2. Recognition and enforcement of an arbitral award may also be refused if the competent authority in the country where recognition and enforcement is sought finds that:

(a)The subject matter of the difference is not capable of settlement by arbitration under the law of that country; or

(b)The recognition or enforcement of the award would be contrary to the public policy of that country.


According to article 18.2 of the Treaty on Civil and Criminal Judicial Cooperation Between China and the Russian Federation, “The requested authority may review whether the award meets the provisions of this Treaty, but it shall not make any substantive decision review.” Therefore, the Court shall not make substantive review against the award in this case.


The Court notes that the Claimant has submitted the certified copy of the ICAC award No. 201/2012 and official translations according to the Convention on the recognition and Enforcement of foreign arbitral awards. Besides, the Respondent has recognized the authenticity of the above award.

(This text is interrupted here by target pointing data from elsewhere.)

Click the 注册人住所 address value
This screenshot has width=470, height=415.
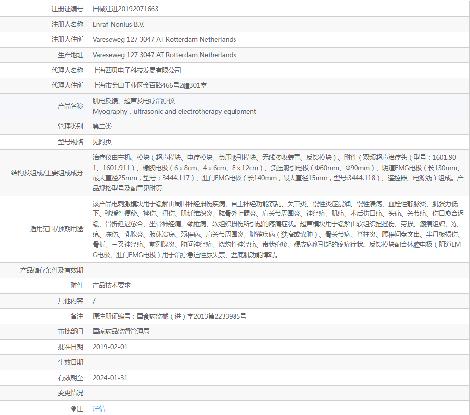click(164, 39)
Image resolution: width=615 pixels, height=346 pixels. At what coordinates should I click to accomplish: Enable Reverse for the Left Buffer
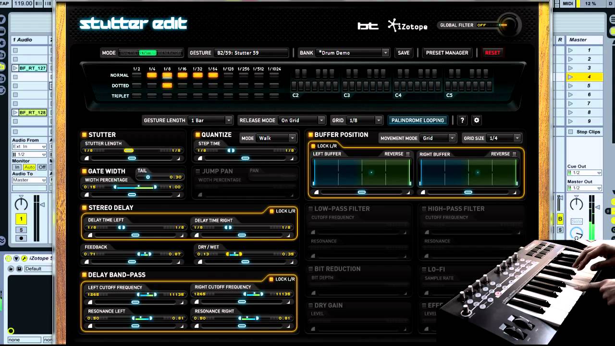pyautogui.click(x=408, y=154)
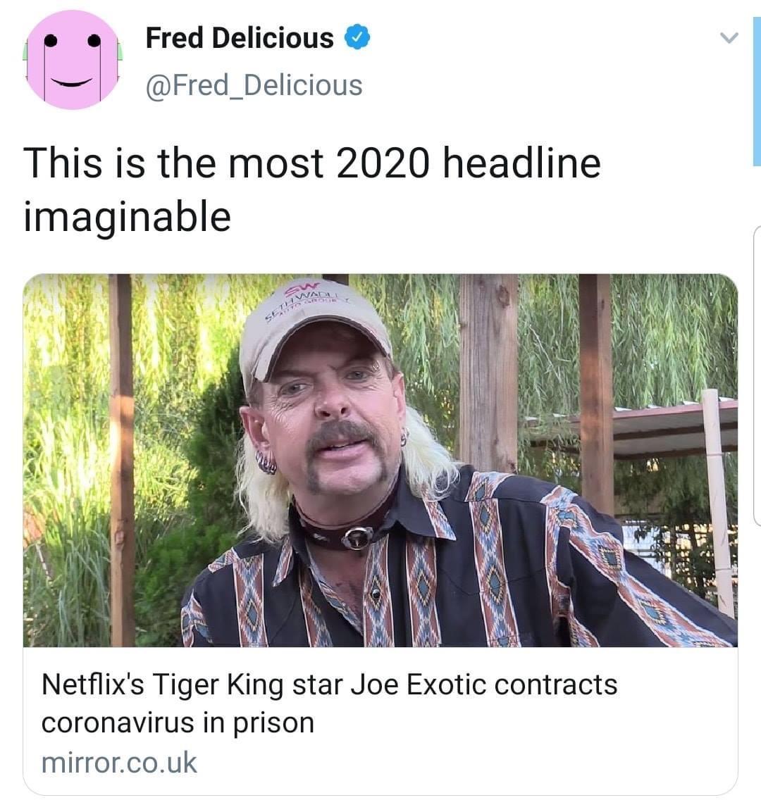Click the partially visible panel on right edge
The height and width of the screenshot is (812, 761).
(757, 375)
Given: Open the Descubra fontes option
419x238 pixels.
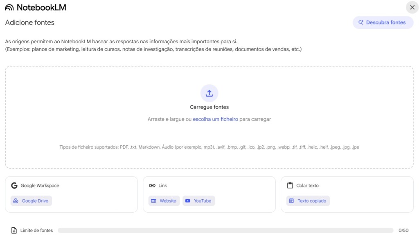Looking at the screenshot, I should point(383,22).
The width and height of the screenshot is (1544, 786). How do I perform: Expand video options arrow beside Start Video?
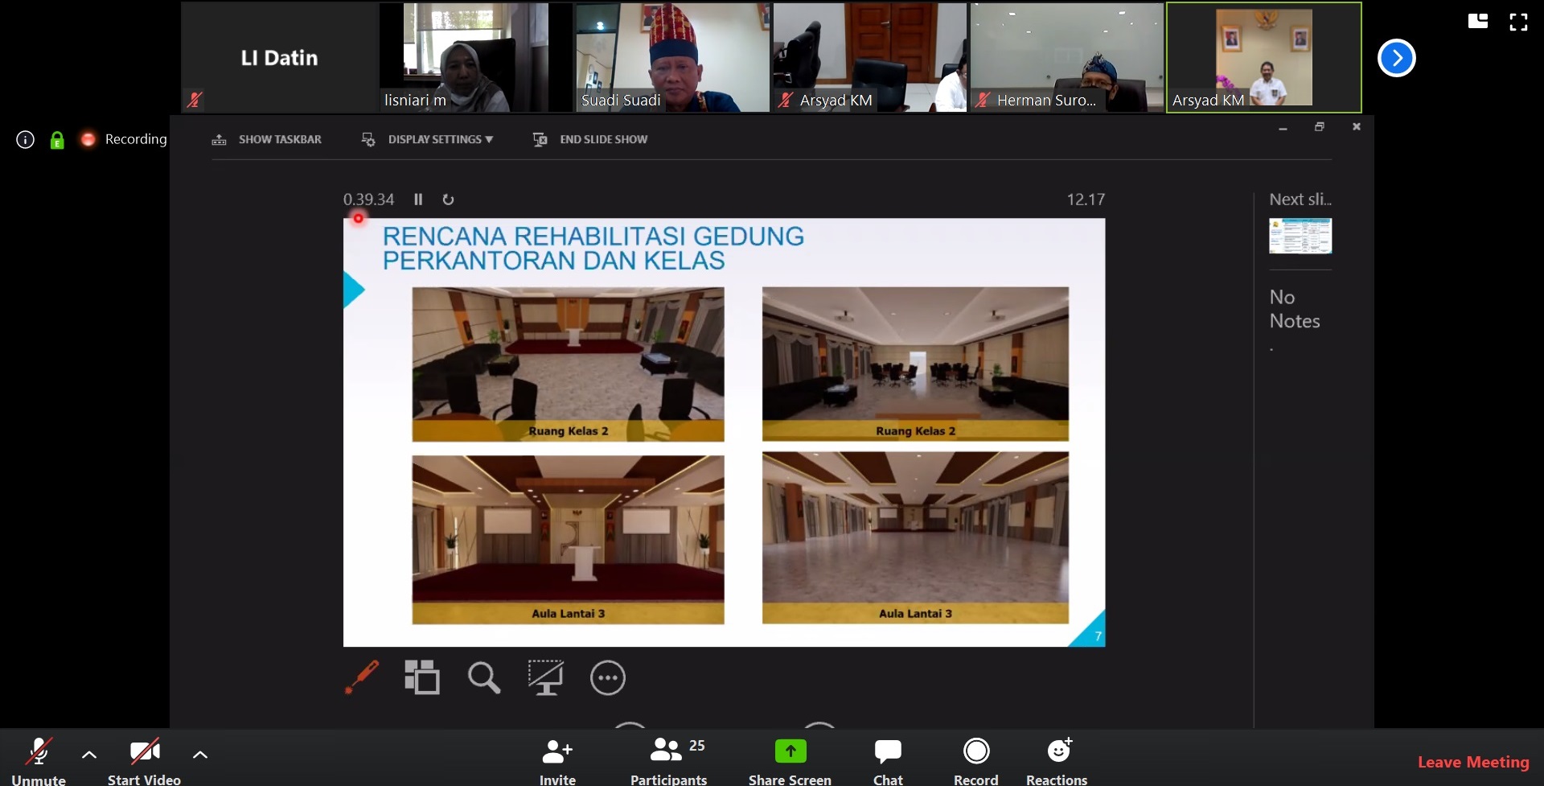click(200, 755)
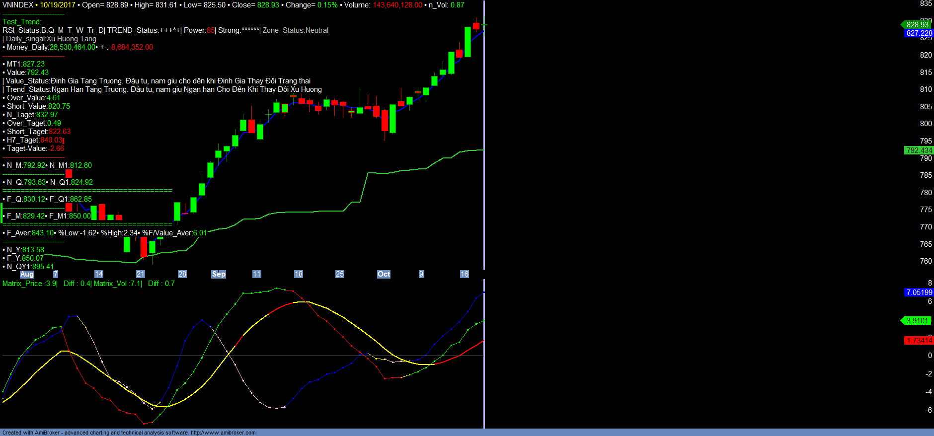Click the red volume value 143,640,128.00
934x436 pixels.
(397, 5)
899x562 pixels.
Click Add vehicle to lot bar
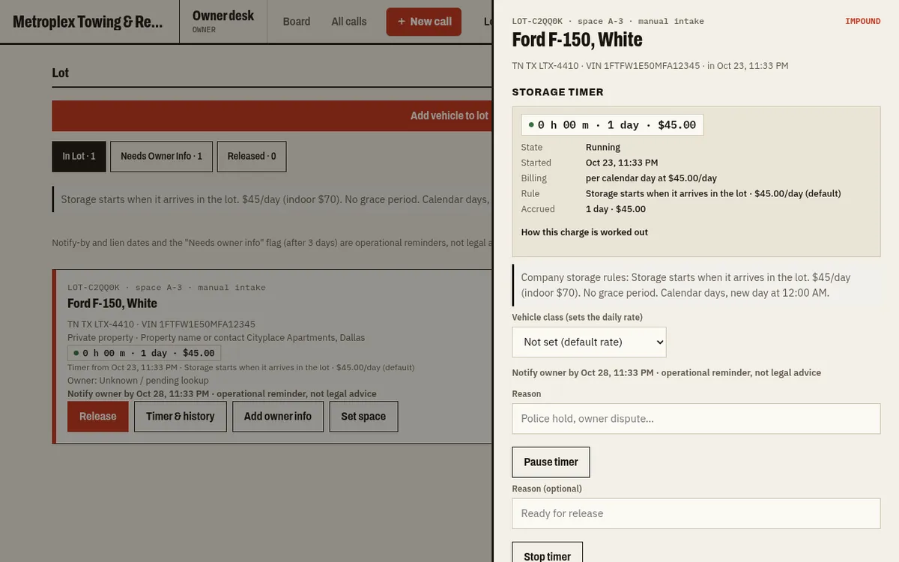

In this case, the Respondent submits that the award shall not be recognized and enforced based on the following reasons:


1. The Respondent believed the ICAC Award No. 201/2012 is unfair and should not be recognized and enforced. Since the Contract signed by the Claimant and the Respondent contained an arbitration clause and the Respondent has not provided any evidence of its defense, the grounds for the request to not recognize and enforce the award does not meet the conditions under Article V of the New York Convention. Therefore,the Respondent's defense lacks factual basis,and cannot be supported by the Court.


2. The Respondent submits that it signed the contract to unwind for the Amur Industry. This case was planned by the Amur Industry. The Claimant is another company registered by the Amur Industry. There was no interaction between the Claimant and the Respondent, and the request to buy the cars or refund was denied. However, according to Article 18.2 of the Civil and Criminal Judicial Assistance Treaty between the PRC and the Russian Federation, “The requested authority may review whether the award meets the provisions of this Treaty, but it shall not make any substantive decision review.” Therefore, the Court shall not make substantive review against the award in this case. This defense cannot be supported by the Court.


In summary, the grounds for refusing recognition and enforcement of the award are unsubstantiated and cannot be supported by the Court. Accordingly, the Court ruled that the effectiveness of such arbitral award shall be acknowledged and enforced. In accordance with Article V of the Convention on the Recognition and Enforcement of Foreign Arbitral Awards, Article 18.2 of the Treaty of Civil and Criminal Judicial Assistance between the PRC and the Russian Federation, and Article 283 of the Civil Procedure Law of the PRC, after discussion within the judicial committee, the Court ruled as follows:


The Russian Federation Chamber of Commerce of the International Commercial Arbitration Tribunal Case No. No. No.201 / 2012 case of arbitral awards are recognized and enforced.


Court acceptance fee RMB 10886.00, postage RMB200.00 shall be borne by the Respondent Heilongjiang Xinhe Dadao Car Trade Co., Ltd.


This ruling will take immediately effect once serviced.


Presiding Judge LIU Shujun

Judge WANG Xiaofang

Judge ZHANG Yan

December 23, 2015

Clerk ZHONG Yuan



 

*The original text is Chinese and has been translated into English for reference only. If there is any inconsistency or ambiguity between the Chinese version and the English version, the Chinese version shall prevail.